Extract provided:
------------
Irma Flaquer Azurdia (5 September 1938 - disappeared 16 October 1980), was a Guatemalan psychologist and reporter known for her pointed critiques against the Guatemalan government.

Biography
Born to a Catalan theater producer father, Fernando Flaquer, and Guatemalan opera singer mother, Olga Azurdia, she spent her childhood travelling and living throughout Central and South America. In 1955, she married Fernando Valle Avizpe and later divorced in 1958. That same year (1958) she started a column in the Guatemalan newspaper La Hora, entitled "Lo que otros callan" which she would later transfer over to La Nación in the years 1971 to 1980. She had two sons, Sergio Valle and Fernando Valle.

Disappearance
In 1970, she had a hand grenade thrown into her car, injuring only her hand. On October 16, 1980, Irma attended her grandson's fourth birthday party. It was also believed to be a last farewell to her son Fernando, his wife, Mayra Rosales, and her grandson, Fernando, before she left for Nicaragua the next day. While she and Fernando drove back to her apartment, they were stopped a block away from her apartment by two cars surrounding their car. Fernando was shot in the head and Irma cried out for a doctor for her son. She was grabbed and taken away. Her body has not been recovered and it is believed she was executed. She had been the first white, middle-class, professional woman to have been abducted and presumably murdered in Guatemala during that time. Her son, Sergio, who had been sent to live in a kibbutz in Israel in 1970 after the grenade incident, had received menacing, anonymous phone calls in Israel after his mother's disappearance for two years, claiming that she had gone crazy and was living in a basement.
------------
Rows:
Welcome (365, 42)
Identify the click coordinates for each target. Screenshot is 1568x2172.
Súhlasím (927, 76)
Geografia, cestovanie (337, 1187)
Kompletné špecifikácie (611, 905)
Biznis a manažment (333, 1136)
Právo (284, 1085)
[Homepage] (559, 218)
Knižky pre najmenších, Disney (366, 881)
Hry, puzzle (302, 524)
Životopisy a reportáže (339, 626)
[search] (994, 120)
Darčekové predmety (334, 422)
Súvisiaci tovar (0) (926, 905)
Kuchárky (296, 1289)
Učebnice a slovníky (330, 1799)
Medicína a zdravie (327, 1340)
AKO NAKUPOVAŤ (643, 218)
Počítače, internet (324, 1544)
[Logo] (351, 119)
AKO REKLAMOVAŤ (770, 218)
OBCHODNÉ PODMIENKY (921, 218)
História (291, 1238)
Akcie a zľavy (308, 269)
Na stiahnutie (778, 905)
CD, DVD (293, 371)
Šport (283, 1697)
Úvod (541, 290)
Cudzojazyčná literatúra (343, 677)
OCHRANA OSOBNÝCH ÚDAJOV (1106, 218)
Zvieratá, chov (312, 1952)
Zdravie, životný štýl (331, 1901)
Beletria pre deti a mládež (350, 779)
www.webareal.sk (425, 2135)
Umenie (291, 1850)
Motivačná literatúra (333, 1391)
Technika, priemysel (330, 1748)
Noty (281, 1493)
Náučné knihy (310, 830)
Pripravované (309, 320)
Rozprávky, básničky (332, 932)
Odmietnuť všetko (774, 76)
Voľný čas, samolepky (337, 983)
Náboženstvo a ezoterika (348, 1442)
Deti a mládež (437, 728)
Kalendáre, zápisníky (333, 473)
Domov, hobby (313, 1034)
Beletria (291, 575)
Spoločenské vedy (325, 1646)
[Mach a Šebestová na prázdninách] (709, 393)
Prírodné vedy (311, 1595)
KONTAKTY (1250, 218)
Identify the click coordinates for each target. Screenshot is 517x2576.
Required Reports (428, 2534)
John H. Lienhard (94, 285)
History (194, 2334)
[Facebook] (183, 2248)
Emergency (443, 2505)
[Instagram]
------------
Task to complete:
Continue the biography of Irma Flaquer Azurdia, picking up right after its last sentence.

Exercise answer:
The Inter American Press Association investigated the case of Irma Flaquer as part of its impunity project, and the case was the first that the IAPA brought to the Inter-American Commission on Human Rights, which ruled that the Guatemalan government was responsible for her disappearance, at the very least by not protecting her as a public figure.

The investigation also led to a book Disappeared, A Journalist Silenced by June Carolyn Erlick (Seal Press, 2004).

See also
List of Guatemalans
List of people who disappeared

References

External links
Irma Flaquer Azurdia (Crimes Against Journalists: Impunity Project)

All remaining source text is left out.